12.4 Step 2: Take a closer look at the duplicated gene IDs
Case 1: single ENSEMBL ID is mapped to multiple HGNC symbols
In this case, we denote the corresponding ENSEMBL IDs as the duplicated IDs
# obtain number of cases in which an ENSEMBL gene ID was converted to several HGNC symbols, i.e. the number of
# times an Ensembl ID appears more than once in the mapping
sum(duplicated(bitr_EnsToSymb$ENSEMBL))
#> [1] 34
# determine all duplicated ENSEMBL gene IDS (i.e. all ENSEMBL gene IDs that were mapped to multiple distinct HGNC gene symbols):
dupl_ensembl <- unique(bitr_EnsToSymb$ENSEMBL[duplicated(bitr_EnsToSymb$ENSEMBL)])
# number of ENSEMBL IDs that have at least one duplicate
length(dupl_ensembl)
#> [1] 34
In the following, we can inspect the conversion pattern for each Ensembl ID that was mapped to multiple distinct HGNC symbols:
# get subset conversion pattern of all duplicated Ensembl IDs
duplicated_conversion_ens<-bitr_EnsToSymb[bitr_EnsToSymb$ENSEMBL %in% dupl_ensembl,]
# take a look at conversion pattern for some of the duplicated Ensembl gene IDs:
head(duplicated_conversion_ens, n = 6)
#> ENSEMBL SYMBOL
#> 303 ENSG00000063587 ZNF275
#> 304 ENSG00000063587 LOC105373378
#> 615 ENSG00000088298 EDEM2
#> 616 ENSG00000088298 MMP24-AS1-EDEM2
#> 683 ENSG00000090857 PDPR
#> 684 ENSG00000090857 LOC124907803
We can see perfectly that these Ensembl ID are each mapped to multiple individual HGNC symbols.
Case 2: multiple ENSEMBL IDs are mapped to the same HGNC symbol
In this case, we denote the corresponding HGNC symbols as the duplicated IDs.

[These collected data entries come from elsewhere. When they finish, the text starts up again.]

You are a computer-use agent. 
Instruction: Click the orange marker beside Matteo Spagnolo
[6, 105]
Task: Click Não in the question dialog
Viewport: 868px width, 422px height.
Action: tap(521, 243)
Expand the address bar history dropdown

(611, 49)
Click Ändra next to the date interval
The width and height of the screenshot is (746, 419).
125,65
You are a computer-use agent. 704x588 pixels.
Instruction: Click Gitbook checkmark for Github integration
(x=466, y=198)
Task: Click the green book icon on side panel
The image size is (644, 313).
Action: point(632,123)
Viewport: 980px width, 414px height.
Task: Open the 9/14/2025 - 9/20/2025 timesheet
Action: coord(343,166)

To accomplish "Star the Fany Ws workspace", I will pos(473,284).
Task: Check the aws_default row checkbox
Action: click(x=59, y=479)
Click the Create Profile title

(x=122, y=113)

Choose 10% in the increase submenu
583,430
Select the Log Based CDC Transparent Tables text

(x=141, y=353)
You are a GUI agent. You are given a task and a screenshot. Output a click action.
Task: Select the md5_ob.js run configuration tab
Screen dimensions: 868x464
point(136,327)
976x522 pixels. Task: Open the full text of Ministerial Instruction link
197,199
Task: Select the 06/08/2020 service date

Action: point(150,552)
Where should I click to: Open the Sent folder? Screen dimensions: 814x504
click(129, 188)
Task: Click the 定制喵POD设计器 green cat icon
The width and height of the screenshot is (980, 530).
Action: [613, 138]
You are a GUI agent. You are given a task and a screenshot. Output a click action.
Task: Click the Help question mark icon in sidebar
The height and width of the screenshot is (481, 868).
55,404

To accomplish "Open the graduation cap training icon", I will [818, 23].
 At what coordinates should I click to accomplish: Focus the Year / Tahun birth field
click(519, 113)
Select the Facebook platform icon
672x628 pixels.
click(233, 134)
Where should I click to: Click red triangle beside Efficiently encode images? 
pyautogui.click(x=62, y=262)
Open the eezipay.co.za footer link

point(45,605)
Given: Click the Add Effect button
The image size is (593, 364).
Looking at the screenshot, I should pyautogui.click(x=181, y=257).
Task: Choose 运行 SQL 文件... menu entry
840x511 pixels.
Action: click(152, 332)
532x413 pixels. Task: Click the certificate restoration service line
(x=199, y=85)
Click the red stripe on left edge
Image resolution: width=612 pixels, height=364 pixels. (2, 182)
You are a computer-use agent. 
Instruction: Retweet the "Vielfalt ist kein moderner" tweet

Obtain number of cases in which multiple distinct Ensembl IDs are converted to the same HGNC gene symbol
# in these cases, the corresponding HGNC symbols appear repeatedly in the mapping:
sum(duplicated(bitr_EnsToSymb$SYMBOL))
#> [1] 3
# determine all HGNC gene symbols affected by this duplication
dupl_symbol <- unique(bitr_EnsToSymb$SYMBOL[duplicated(bitr_EnsToSymb$SYMBOL)])
# inspect the first few HGNC symbols affected by a duplication
head(dupl_symbol, n = 10)
#> [1] "H4C15" "OPN3"
# get number of HGNC symbols that have at least one duplicate
length(dupl_symbol)
#> [1] 2
In the following, we want to take a look at the conversion pattern of some of the duplicated HGNC symbols.
# subset the conversion pattern to that of the duplicated HGNC symbols
duplicated_conversion <- bitr_EnsToSymb[bitr_EnsToSymb$SYMBOL %in% dupl_symbol,]
# for visibility: order the conversion pattern by the HGNC symbols
duplicated_conversion <- duplicated_conversion[order(duplicated_conversion$SYMBOL),]
# take a look at conversion pattern of the first few duplicated HGNC symbols:
head(duplicated_conversion, n = 6 )
#> ENSEMBL SYMBOL
#> 3605 ENSG00000158406 H4C15
#> 5675 ENSG00000197061 H4C15
#> 5736 ENSG00000197837 H4C15
#> 250 ENSG00000054277 OPN3
#> 5875 ENSG00000203668 OPN3
12.5 Step 3: Remove the duplicated gene IDs
For the subsequent analysis (whether differential expression analysis of gene set analysis), we need to deal with the duplicated gene IDs and remove them in a suitable way such that only one unique gene expression measurement among the duplicates remains. There is no recommended way to proceed, i.e. no common approach presented in official scientific puplicatios, but instead several approaches suggested by users in corresponding user platforms. We have observed that the manner of duplicate gene ID removal seems to be chosen at the discretion of the user. We therefore present three approaches to duplicate gene ID removal.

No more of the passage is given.